BRIEF 1
From the tonewoods discussion, list every guitar part named alongside the wood as important for acoustic sustain.

Tonewoods and sustainability

Re: Tonewoods and sustainability

The good thing about wood is that 'tonewood' can be practically any wood you like. I mean the idea that the companies in the 50's somehow chose local cheap options (for the most part) to use on the first electrics and they somehow turned out to be the only woods that would work for guitar is silly.

We now are in the situation where need is making us consider options that we wouldn't have looked at otherwise - and finding gems.
 
Re: Tonewoods and sustainability

For electrics I don't see why alternative woods would not be useful.

However for sustain in a guitar (acoustic sustain that is), the wood is crucially important together with strings, bridge, nut , tuners, joints etc. But important none the less. The way wood can hold vibration is really dependent on the wood itself... It needs to have a high Q-factor (that is the physical constant causing how well a piece of wood resonates when it is brought into vibration). When it has a very low Q it will not hold the vibration well and will not sustain much.

That is the tricky part of finding alternative woods. Especially for acoustics where sustain is the name of the game. It is not for no reason that Brazilian Rosewood was/is so popular, it usually has quite high Q-factor. That is why many luthiers tend to tap on wood to see how it resonates.

When you find wood that resonates a lot and is easy to grow, you have found yourself the goldmine of alternative tonewood ;). You really hit the jackpot when it also shows some figuring.

DATA SHOWN
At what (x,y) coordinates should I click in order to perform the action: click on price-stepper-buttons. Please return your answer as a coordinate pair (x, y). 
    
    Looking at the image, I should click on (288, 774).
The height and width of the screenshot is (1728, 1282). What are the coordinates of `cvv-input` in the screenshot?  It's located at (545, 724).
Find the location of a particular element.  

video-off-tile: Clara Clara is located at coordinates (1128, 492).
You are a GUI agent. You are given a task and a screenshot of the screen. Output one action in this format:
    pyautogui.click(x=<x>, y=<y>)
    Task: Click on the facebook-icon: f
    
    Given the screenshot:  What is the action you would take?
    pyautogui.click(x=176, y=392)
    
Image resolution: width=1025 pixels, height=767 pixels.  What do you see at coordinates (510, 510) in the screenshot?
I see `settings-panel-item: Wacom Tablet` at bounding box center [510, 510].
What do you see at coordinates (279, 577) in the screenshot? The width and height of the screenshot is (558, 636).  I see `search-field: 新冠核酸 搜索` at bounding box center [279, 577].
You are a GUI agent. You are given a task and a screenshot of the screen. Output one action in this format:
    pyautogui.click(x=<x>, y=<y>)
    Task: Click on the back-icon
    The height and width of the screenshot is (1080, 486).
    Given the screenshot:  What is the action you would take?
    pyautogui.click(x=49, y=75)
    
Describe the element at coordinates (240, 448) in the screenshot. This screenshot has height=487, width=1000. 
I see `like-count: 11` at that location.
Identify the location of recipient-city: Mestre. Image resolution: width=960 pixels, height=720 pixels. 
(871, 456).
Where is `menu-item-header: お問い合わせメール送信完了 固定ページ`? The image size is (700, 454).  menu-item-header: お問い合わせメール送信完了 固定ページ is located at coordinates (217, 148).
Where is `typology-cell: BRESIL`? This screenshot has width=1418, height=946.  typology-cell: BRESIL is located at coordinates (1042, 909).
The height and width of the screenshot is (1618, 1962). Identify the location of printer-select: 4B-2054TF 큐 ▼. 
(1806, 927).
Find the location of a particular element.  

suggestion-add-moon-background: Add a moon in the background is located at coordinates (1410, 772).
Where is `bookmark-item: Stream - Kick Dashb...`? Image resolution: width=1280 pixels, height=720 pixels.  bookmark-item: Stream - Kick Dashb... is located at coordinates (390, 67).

BRIEF 2
Render the records from the line containing "Describe the element" through the end of the records, inclusive, as a Markdown table with columns n and Line, numbering each row and leaving out blank lines.

EXERCISE OUTPUT 1
strings, bridge, nut, tuners, joints

EXERCISE OUTPUT 2
| n | Line |
|---|---|
| 1 | Describe the element at coordinates (240, 448) in the screenshot. This screenshot has height=487, width=1000.  |
| 2 | I see `like-count: 11` at that location. |
| 3 | Identify the location of recipient-city: Mestre. Image resolution: width=960 pixels, height=720 pixels.  |
| 4 | (871, 456). |
| 5 | Where is `menu-item-header: お問い合わせメール送信完了 固定ページ`? The image size is (700, 454).  menu-item-header: お問い合わせメール送信完了 固定ページ is located at coordinates (217, 148). |
| 6 | Where is `typology-cell: BRESIL`? This screenshot has width=1418, height=946.  typology-cell: BRESIL is located at coordinates (1042, 909). |
| 7 | The height and width of the screenshot is (1618, 1962). Identify the location of printer-select: 4B-2054TF 큐 ▼.  |
| 8 | (1806, 927). |
| 9 | Find the location of a particular element.   |
| 10 | suggestion-add-moon-background: Add a moon in the background is located at coordinates (1410, 772). |
| 11 | Where is `bookmark-item: Stream - Kick Dashb...`? Image resolution: width=1280 pixels, height=720 pixels.  bookmark-item: Stream - Kick Dashb... is located at coordinates (390, 67). |